Interesting MapsThursday, 5 May 2011
Recently Maureen and I visited the National Library of Australia in Canberra, a visit which included a spell in their map department looking at some very interesting maps.
▲ Looking at maps in the National Library’s map room
We looked at an Indian Ocean navigation chart from the Dutch East India company, essentially it shows a big empty expanse of ocean to the east of Africa, Sumatra (well mapped) up in the top right corner and the vague hint of the worrying Western Australia coast down in the bottom right. There were over 3,000 Dutch voyages across the Indian Ocean in that era of which only four are known to have collided with the Australian coast, most famously and disastrously in the case of the Batavia in 1629.
What’s particularly interesting about this chart is that it has the daily positions marked on it. Usually at the end of a voyage the positions would be erased and the chart re-used. So we can see the vessel rounded Cape Hope, then meandered around for awhile in mid-ocean looking for an island. Hardly surprising, the difficulties of calculating longitude were not solved until accurate clocks arrived, Captain Cook on his first great voyage was a pioneer in their use. Later there was more mid-ocean meandering, possible because of a storm, then the voyage continued resolutely north-east, ending in India rather than Indonesia. The Western Australian Maritime Museum in Fremantle, the port for Perth, has excellent exhibits concerning the wrecks, in particular the Batavia.

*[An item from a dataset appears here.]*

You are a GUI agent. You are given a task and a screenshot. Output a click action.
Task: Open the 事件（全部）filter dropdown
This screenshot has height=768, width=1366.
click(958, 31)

▲ The worrying Western Australia coast, although this is further north in the Kimberley
Brendan Whyte showed us his Bangladesh-India border map and the Cooch Behar problem. At partition in 1947 they couldn’t reach an agreement on the border and 92 bits of Bangladesh ended up inside India and 106 bits of India within the borders of Bangladesh. Of course it was East Pakistan, not Bangladesh, back then. Some of these exclaves (or enclaves depending on which way you look at it) are tiny pocket handkerchiefs of land but the Bangladeshi Tin Bigha Corridor covers 25 square km with a population of 20,000 people.
▲ The curious India-Bangladesh border
The problem with these colonial hangovers is that they’re politically and economically isolated. The Indians don’t run powerlines or extend other infrastructure into isolated bits of Bangladesh, or vice versa. The borders are a moveable feast in any case, when rivers wander back and forth with each monsoon a border down the middle of the river can easily end up on dry land in the following year.
An enclave can have a counter enclave and in one case there’s a counter-counter enclave. A solitary Indian jute field inside a patch of Bangladesh, which is inside an Indian enclave which is inside Bangladesh. Brendan Whyte’s 500 page thesis – Waiting for the Esquimo: an historical & documentary study of the Cooch Behar enclaves of India & Bangladesh – is available on line
The next most complicated enclave situation? The village of Baarle-Nassau in the Netherlands with enclaves of Belgium inside the Netherlands and counter enclaves of the Netherlands within some of the Belgium enclaves. It’s a popular Dutch (or Belgian) tourist attraction.